On Wed, Aug 14, 2024 at 6:19 PM David Radley <david_rad...@uk.ibm.com>
wrote:

> Hi Danny,
> Thank you for your feedback. I have brought a fork up to date with one
> commit so you can
> see the code; I need to test more scenarios and add more unit tests, but
> it shows the basic idea of the design, Chesnay and I agreed.
>
>  Kind regards, David.
>
>
> From: Danny Cranmer <dannycran...@apache.org>
> Date: Thursday, 25 July 2024 at 16:46
> To: dev@flink.apache.org <dev@flink.apache.org>
> Cc: David Radley <david_rad...@uk.ibm.com>
> Subject: [EXTERNAL] Re: [DISCUSS] FLIP-XXX Apicurio-avro format
> Hey, Thanks for the updated FLIP. > 1. 20 or beyond Given this is intended
> to go in the Kafka connector we can target the next Kafka connector version
> (v3. 3. 0) for Flink 1. 18 and 1. 19 (or 1. 19 and 1. 20, if 1. 20 is
> released first). > RecordBasedSerialization: : public
>
> Hey,
>
> Thanks for the updated FLIP.
>
> > 1.20 or beyond
>
> Given this is intended to go in the Kafka connector we can target the next
> Kafka connector version (v3.3.0) for Flink 1.18 and 1.19 (or 1.19 and 1.20,
> if 1.20 is released first).
>
>
> >> Agreed
>
>  > RecordBasedSerialization::public boolean canProcess(byte[]
> customSerialisation);
>
> Not sure what this is for, since we are passing a byte array and asking if
> it can be serialized? Can you elaborate how the Kafka connector interacts
> with these interfaces?
> >> we are asking it can be processed. The canProcess has a default and
> also can be overridden. The idea is that if we are in another format and
> the apicurio jar is there then we might pick up the apicurio jar in the
> discovery. So we check that what we have discovered really can process the
> message. During trsting I have the key as raw and the value as apicurio,
> and saw the issue that necessitates this method.
>
>
> > byte[] customSerialisation
>
> There are a lot of byte arrays being passed around, I assume we are not
> doing heavy conversions multiple times? Is there scope to introduce a new
> intermediate type to prevent duplicate processing cycles?

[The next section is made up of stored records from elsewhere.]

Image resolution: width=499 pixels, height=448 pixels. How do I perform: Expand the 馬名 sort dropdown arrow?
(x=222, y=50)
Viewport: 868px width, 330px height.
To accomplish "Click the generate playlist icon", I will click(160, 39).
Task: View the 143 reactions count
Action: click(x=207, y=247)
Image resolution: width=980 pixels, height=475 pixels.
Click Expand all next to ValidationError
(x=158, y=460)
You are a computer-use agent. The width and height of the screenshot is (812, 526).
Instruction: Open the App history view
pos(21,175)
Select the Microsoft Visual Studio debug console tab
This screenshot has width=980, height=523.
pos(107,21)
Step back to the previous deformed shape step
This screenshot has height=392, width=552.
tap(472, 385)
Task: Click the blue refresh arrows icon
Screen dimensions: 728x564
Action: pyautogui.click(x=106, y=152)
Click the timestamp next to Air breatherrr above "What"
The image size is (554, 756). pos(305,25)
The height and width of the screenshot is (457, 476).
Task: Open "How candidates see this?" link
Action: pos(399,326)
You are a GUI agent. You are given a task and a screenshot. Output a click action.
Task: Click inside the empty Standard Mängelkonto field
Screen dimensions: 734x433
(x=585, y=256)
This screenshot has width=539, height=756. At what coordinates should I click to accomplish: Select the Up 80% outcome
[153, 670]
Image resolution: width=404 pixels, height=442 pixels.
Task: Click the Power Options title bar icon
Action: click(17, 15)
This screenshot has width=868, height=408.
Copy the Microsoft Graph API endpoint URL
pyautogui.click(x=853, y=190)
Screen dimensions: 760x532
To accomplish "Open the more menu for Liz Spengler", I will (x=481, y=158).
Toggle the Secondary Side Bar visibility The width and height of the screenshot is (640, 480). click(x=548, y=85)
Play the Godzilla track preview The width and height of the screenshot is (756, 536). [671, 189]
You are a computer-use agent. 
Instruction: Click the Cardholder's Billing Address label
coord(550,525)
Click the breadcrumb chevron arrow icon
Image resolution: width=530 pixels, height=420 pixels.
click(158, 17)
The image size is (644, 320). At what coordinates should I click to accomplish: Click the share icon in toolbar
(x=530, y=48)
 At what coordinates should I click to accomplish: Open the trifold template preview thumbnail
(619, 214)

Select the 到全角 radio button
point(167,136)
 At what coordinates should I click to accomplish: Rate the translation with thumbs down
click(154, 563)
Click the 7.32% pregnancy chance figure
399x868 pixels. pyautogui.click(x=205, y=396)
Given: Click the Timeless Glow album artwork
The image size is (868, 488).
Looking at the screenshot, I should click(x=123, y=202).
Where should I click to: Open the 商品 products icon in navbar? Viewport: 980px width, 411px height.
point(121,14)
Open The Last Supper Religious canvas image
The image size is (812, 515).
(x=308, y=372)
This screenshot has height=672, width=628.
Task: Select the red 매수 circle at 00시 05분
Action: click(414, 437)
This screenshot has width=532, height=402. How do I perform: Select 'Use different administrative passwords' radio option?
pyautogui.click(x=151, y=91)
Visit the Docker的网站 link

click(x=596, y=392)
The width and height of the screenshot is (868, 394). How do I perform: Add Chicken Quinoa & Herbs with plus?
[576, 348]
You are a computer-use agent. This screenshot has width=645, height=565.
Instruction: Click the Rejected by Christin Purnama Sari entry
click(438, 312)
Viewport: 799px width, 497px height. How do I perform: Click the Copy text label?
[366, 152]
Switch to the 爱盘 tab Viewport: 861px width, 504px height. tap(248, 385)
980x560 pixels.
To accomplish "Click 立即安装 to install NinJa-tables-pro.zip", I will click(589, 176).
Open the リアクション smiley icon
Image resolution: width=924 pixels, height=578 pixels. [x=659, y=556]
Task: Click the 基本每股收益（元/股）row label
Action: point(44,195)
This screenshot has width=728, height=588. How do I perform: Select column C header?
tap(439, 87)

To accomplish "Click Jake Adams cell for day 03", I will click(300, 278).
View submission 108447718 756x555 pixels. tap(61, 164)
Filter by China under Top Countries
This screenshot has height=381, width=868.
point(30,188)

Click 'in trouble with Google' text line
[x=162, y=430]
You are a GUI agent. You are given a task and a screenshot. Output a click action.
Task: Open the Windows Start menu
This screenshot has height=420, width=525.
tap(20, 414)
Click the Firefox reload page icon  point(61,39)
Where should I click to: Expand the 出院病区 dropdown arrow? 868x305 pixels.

> Or even better, do you have a fork with these changes you can share?
> >> https://github.com/davidradl/flink-connector-kafka/tree/FLINK-35311-3
>
> > Format 'avro-apicurio'
>
> Since this is Kafka only I would be tempted to include Kafka in this tag,
> just in case we decide to add a Kafka agnostic format in the future.
> Additionally this makes it clearer to the user it is Kafka only.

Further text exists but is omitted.